WRITTEN INSTRUCTION — Please carry on the piece about Andy Murray, Gordon Brown and the England football team from its last sentence.

In years past, both Andy Murray and Gordon Brown have been placed into difficulty regarding the England national football team.
In 2006, Murray received hate mail on the BBC website after saying that he would be supporting “anyone but England” (ABE) at the World Cup in Germany that year. Coming from a sporting Scot, this is pretty unsurprising – most English people would presumably assume Scots don’t want England to win – but given Murray’s ploughing of the lone farrow of “British” tennis excellence, this worryingly rebellious (if honest) streak had to be quashed. One wit let it be known on the BBC’s website that they would be supporting “anyone but Murray” at Wimbledon (possibly before they realised the dearth of more unproblematically “British” players that had any chance of getting past the first round).

ITEMS —
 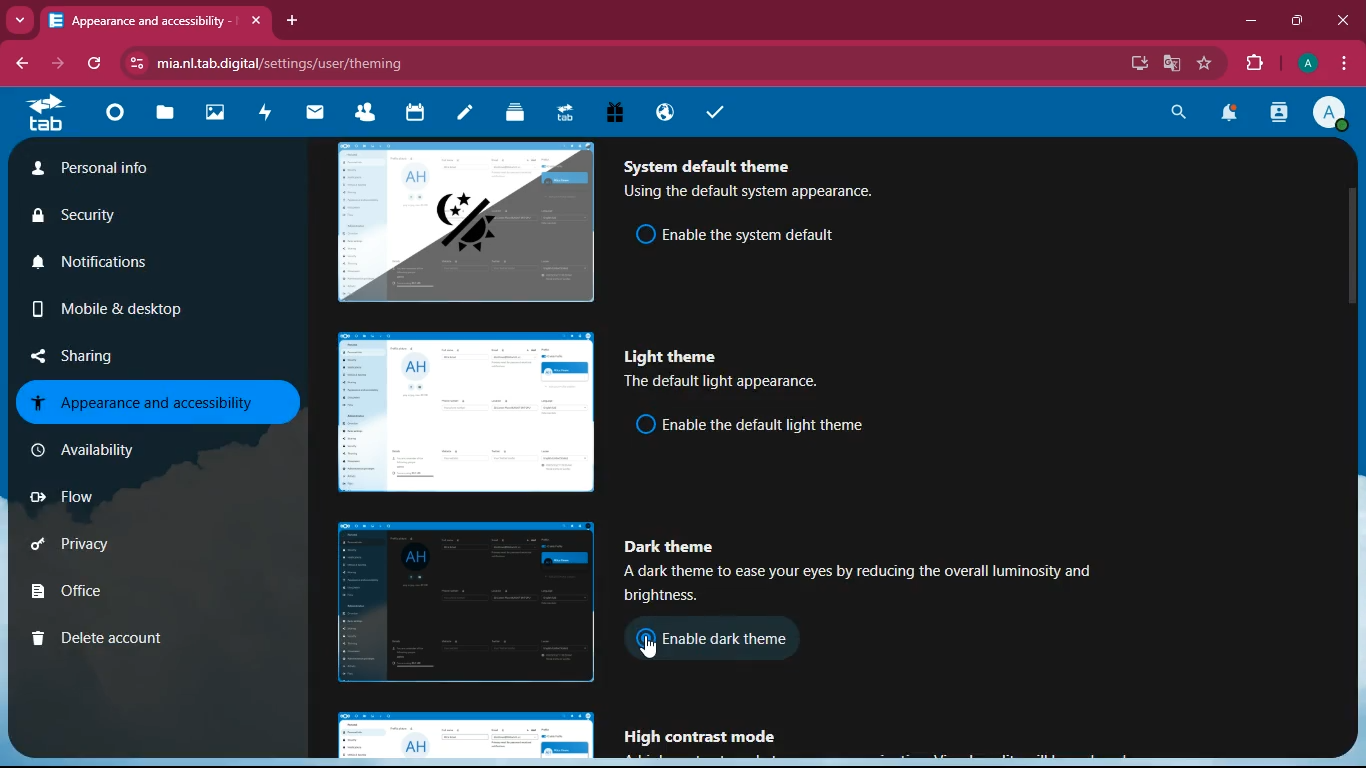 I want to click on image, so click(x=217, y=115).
---
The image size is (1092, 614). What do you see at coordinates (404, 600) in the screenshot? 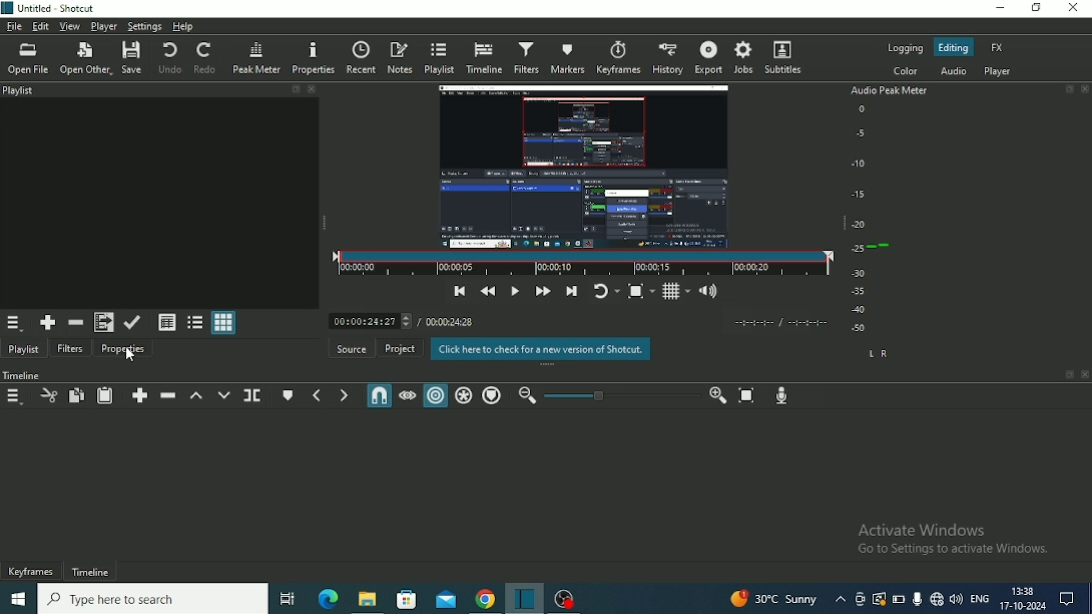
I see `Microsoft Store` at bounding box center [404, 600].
--
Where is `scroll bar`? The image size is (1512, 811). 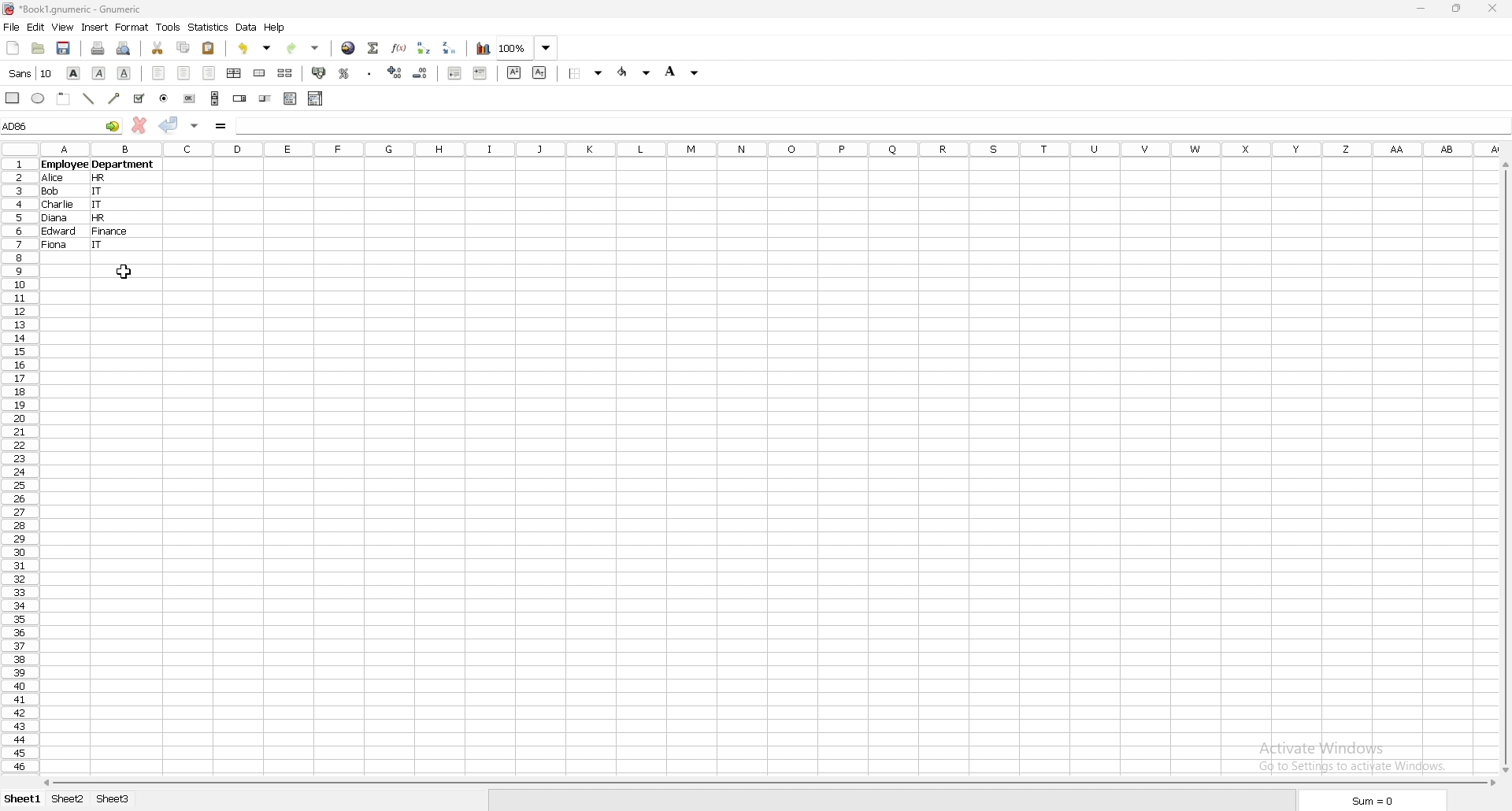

RESPONSE TO THIS EXERCISE —
Then in 2007, Brown exhibited the anxiousness and clumsiness that was to accompany his prime ministership when he tried to pre-empt the kind of criticism Murray received by suggesting in a conversation about England’s bid to host the 2018 World Cup that he’d like “the host” to win. As the BBC reported: “Asked then who he wanted to win the World Cup, Mr Brown replied: “I think the host.” When asked “Not Scotland?”, the Chancellor replied: “Well, of course, I want Scotland to do well, but let’s just see how it all works out.”” Potentially worried that this reflected a rather pessimistic attitude toward Scotland’s chances at a hypothetical tournament, and smarting from Alex Salmond’s accusation that he had “completely lost the plot,” Brown later clarified his “ideal scenario”: “Scotland play England in the final and Scotland win.””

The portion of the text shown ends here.